In his rented Sea Island cottage, O’Neill poured out his pent-up longing to Carlotta, hailing her as his savior; she was a goddess who embodied the mythic love denied him by the all-too-mortal women who had come before:
“Mistress, I desire you, you are my passion, and my life-drunkenness, and my ecstasy, and the wine of joy to me! Wife, you are my love, and my happiness, and the word behind my word, and the half of my heart! Mother, you are my lost way refound, my end and
my beginning, the hand I reach out for in my lonely night, from my ghost-haunted inner dark, and on your soft breasts there is a peace for me that is beyond death!”
O’Neill’s wine of joy was reduced to dregs by the time Carlotta boarded the train for her overnight trip back to Sea Island on May 29. She was staggering from the exhaustion of packing up the duplex.
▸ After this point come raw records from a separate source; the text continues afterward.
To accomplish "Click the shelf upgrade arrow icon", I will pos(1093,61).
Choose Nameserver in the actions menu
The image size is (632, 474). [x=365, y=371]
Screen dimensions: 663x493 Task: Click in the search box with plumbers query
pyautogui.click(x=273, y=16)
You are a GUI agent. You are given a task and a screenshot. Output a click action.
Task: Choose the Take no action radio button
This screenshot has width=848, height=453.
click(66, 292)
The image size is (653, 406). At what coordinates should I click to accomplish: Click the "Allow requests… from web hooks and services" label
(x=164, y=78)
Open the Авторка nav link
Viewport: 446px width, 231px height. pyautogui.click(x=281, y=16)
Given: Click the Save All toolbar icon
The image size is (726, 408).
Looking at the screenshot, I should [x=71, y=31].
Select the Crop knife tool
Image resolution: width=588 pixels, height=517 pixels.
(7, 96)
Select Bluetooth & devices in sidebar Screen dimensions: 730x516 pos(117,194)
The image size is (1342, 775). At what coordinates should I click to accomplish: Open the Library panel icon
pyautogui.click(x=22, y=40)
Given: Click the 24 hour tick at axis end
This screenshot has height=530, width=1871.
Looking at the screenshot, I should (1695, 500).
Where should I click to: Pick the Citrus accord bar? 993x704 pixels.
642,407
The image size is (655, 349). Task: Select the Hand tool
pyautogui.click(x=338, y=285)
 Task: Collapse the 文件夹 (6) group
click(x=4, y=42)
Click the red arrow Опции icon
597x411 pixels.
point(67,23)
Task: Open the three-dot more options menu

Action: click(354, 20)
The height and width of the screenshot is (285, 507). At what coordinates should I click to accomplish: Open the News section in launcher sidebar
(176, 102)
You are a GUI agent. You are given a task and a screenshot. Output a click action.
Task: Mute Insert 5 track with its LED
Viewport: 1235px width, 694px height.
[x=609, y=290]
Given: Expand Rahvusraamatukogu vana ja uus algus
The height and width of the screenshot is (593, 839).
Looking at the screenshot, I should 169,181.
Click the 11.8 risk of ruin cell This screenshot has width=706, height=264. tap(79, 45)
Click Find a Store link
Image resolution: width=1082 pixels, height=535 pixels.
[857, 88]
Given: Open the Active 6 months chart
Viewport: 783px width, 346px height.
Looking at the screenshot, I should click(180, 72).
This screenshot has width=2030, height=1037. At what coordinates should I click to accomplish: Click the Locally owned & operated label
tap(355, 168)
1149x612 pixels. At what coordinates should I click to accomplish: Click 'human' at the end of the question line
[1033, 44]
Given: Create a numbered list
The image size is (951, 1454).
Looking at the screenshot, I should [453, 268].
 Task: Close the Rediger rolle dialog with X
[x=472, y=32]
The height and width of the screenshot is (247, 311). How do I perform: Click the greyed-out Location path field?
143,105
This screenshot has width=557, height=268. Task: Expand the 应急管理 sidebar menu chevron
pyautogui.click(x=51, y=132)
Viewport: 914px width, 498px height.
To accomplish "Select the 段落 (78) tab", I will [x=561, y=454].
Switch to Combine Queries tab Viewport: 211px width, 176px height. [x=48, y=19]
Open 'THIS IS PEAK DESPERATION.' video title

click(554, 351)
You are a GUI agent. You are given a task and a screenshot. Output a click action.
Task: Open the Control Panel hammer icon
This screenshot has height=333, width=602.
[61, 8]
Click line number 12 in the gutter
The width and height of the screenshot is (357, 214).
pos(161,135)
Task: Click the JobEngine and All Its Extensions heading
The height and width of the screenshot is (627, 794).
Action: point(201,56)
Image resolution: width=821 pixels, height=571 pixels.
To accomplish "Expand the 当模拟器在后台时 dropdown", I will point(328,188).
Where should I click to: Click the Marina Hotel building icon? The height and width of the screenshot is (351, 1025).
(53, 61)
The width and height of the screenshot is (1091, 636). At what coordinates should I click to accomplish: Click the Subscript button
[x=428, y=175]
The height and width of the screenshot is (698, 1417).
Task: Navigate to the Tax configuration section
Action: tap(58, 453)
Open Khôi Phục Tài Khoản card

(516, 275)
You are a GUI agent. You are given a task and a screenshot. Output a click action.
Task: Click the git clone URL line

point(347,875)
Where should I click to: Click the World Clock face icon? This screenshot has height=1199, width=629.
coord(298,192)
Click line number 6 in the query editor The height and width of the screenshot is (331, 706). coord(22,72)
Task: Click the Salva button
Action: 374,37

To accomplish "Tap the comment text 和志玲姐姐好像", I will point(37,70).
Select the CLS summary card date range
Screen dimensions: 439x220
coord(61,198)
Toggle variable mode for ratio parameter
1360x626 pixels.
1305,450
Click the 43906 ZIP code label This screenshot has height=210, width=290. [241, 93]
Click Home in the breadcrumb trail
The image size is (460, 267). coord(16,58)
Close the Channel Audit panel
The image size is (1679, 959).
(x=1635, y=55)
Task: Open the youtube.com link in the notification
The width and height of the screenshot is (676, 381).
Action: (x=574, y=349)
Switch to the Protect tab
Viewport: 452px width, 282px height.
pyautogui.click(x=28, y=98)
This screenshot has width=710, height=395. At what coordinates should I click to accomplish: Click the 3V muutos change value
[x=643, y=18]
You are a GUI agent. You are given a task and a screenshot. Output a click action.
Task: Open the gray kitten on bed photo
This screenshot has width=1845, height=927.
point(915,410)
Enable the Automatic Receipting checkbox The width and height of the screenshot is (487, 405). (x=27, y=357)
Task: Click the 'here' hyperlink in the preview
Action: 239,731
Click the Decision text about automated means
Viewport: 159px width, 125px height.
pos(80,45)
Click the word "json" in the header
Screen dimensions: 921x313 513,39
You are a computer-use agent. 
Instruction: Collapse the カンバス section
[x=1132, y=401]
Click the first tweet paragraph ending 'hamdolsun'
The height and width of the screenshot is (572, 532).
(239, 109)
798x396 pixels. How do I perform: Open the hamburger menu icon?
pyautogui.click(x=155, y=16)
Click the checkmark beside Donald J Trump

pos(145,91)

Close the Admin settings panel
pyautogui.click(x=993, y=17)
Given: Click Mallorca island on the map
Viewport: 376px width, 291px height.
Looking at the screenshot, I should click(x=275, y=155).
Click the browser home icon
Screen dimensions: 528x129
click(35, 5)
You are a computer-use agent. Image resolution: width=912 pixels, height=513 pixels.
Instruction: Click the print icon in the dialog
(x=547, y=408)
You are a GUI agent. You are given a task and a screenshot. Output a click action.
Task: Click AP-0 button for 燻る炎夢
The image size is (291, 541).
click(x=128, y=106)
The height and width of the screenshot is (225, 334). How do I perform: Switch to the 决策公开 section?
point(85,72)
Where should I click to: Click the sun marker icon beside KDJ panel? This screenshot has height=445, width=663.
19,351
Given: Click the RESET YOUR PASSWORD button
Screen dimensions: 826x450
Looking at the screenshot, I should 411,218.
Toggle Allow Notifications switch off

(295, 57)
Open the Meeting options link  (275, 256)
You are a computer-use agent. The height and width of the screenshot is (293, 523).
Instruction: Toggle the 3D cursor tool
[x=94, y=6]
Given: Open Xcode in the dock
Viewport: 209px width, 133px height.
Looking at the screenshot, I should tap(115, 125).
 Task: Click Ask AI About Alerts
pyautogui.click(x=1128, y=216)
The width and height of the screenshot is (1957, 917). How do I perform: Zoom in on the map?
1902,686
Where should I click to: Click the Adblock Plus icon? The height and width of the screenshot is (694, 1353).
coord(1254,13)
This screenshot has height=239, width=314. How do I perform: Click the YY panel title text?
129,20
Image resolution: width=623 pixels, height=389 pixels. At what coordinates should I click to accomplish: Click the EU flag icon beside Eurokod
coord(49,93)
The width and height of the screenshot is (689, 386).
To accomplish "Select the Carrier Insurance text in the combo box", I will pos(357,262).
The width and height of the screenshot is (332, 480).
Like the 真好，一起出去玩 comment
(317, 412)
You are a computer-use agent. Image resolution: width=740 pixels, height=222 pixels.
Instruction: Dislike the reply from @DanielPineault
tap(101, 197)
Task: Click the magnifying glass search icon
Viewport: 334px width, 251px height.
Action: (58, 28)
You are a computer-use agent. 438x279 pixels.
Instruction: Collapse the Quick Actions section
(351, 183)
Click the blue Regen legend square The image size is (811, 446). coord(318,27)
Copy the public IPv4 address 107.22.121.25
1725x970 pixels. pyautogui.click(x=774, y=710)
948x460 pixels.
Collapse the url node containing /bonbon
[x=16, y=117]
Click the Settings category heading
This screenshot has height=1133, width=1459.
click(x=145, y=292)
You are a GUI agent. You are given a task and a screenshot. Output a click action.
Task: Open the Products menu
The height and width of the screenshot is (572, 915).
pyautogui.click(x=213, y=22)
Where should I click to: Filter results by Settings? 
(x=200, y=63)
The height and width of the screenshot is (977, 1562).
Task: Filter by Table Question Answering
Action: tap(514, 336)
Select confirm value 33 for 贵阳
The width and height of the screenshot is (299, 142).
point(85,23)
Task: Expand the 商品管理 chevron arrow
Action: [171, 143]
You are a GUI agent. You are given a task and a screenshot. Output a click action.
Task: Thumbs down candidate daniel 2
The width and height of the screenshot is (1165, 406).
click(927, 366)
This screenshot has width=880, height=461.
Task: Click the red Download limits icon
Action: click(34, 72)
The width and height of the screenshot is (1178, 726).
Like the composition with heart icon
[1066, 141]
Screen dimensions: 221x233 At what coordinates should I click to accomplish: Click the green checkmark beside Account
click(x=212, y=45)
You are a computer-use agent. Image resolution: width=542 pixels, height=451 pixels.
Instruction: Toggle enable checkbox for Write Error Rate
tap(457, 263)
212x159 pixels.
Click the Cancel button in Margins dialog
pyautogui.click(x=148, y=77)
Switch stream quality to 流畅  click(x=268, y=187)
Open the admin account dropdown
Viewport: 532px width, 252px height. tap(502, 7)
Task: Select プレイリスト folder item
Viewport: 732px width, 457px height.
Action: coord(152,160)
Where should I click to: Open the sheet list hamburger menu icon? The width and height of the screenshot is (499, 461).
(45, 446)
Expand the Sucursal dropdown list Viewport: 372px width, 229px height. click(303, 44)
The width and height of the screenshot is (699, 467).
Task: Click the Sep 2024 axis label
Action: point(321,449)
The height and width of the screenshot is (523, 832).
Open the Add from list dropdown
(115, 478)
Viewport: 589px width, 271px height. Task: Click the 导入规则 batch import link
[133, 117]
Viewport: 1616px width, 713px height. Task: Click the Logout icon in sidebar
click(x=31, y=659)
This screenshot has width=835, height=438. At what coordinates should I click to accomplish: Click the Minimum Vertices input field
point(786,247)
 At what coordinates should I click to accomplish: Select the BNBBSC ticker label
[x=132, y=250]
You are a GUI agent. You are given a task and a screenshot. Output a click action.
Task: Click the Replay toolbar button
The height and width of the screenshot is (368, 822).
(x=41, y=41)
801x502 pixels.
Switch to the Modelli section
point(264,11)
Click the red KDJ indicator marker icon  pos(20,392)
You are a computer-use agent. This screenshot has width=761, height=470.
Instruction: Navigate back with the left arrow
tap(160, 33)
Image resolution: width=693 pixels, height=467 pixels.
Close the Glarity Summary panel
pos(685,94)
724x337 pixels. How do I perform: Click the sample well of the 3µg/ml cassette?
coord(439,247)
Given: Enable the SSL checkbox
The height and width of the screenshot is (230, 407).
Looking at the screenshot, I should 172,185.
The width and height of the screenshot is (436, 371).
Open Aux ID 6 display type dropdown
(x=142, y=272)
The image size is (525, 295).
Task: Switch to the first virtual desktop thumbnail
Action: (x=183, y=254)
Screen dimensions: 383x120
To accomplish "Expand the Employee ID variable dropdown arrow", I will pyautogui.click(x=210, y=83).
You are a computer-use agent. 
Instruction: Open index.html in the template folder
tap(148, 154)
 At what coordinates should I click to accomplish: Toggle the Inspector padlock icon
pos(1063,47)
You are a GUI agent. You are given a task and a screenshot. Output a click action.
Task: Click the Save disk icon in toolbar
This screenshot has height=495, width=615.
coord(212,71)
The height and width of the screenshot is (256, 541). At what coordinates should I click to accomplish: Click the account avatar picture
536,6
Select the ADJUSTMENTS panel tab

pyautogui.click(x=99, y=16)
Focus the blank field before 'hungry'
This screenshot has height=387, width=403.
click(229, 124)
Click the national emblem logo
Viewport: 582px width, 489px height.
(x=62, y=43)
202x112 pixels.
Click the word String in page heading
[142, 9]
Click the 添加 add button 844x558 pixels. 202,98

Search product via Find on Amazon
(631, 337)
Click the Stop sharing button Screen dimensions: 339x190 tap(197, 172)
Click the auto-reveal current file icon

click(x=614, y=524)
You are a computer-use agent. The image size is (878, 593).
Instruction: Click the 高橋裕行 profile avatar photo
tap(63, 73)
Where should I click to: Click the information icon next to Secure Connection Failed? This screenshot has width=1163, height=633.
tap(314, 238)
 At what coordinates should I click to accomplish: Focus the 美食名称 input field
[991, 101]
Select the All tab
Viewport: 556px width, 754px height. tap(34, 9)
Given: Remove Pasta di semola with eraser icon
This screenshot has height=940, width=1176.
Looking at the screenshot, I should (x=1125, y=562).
With Blemie on a leash, she oversaw the porter’s disposition in her drawing-room compartment of her hand luggage and three cages of birds. Blemie, shaking uncontrollably, looked on. Carlotta was aware that the hypersensitive Blemie was bewildered by what was happening to him, and it frightened her to see his eyes popping, his tongue hanging out. As she arrived with him at the baggage car, he collapsed.
Shuddering at the sight of four coffins in the otherwise vacant car, Carlotta—careless of her impeccable travel outfit—plunked herself down on the filthy floor and took Blemie in her arms. After two hours, a porter arrived and helped her to her feet. Together, they contrived a makeshift bed for the prostrate Blemie, and the porter held his paw until he fell asleep. His disheveled mistress dragged herself to her compartment for a nap, after which she returned to the baggage car to minister to Blemie.
When O’Neill met her train the following evening, he was startled by her state of disarray. That night, after coaxing Blemie back to a sense of well-being, Carlotta tucked him into his bed. And then she went to her husband’s bedroom and “slept in Gene’s arms.”
Three weeks later, O’Neill and Carlotta moved into their new home. “Wonderful feeling that this is house We have built—never built one before,” O’Neill exclaimed in his Work Diary on June 22. On the same day, in her own diary, Carlotta for the first time mentioned the name they had chosen for their new home: “Casa Genotta.” This melding of their two first names was a rather fanciful designation to apply to a modern Spanish mansion set in the deep American South and occupied by an Irishman and his Dutch-French-Danish spouse.